Luckily, you have options and you can hedge your bets. Regardless of where in the world your home country is, or where you hold residentship, you can still split up your investment portfolio and invest in more than one country simultaneously.

This is where offshore investments come in

When we say offshore investing, we are talking about the act of taking strategic advantage of benefits offered by another country or countries, by investing in their organisations, assets or currency.  Before you are able to invest in another country’s assets, you need to convert your Rands into that country’s currency. To do this, the South African legislation dictates that you need a tax clearance certificate from the Reserve Bank (unless you are investing less than R1 million per year, in which case you are exempt from this requirement).

Is offshore investing for you?

These types of questions are always tricky to answer as investments always carry some degree of risk. That said, understanding the following advantages and disadvantages might help you decide.

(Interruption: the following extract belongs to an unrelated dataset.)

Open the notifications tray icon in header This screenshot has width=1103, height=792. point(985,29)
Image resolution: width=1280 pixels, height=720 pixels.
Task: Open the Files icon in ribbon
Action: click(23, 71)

Offshore investments are great because:

  • Tax reduction: many countries offer tax incentives to foreign investors
  • Asset protection: when you have assets overseas, they are often protected which means that organisations within your home country cannot cease them
  • Confidentiality: tying in with the advantage of asset protection, some countries offer foreign investors complete confidentiality regarding their investment portfolios and income gained therefrom
  • Diversification: like we mentioned right at the start, it is always wise to hedge your bets, making sure that even if the local investments you have don’t perform well, you still have a chance at your offshore investments making money.

Before you transfer money into an offshore investment, take these cons into account:

  • Cost: there are costs involved in setting up offshore accounts
  • Changing tax laws: tax laws are constantly being changed internationally and if tax reduction is part of the driving force behind why you are making offshore investments, then it’s best to do research regarding these.

In recent years, some South African investors who took the risk and invested offshore have seen amazing returns of up to 35% and with the Rand forecasted to depreciate more, it is certainly worthwhile to consider all your options.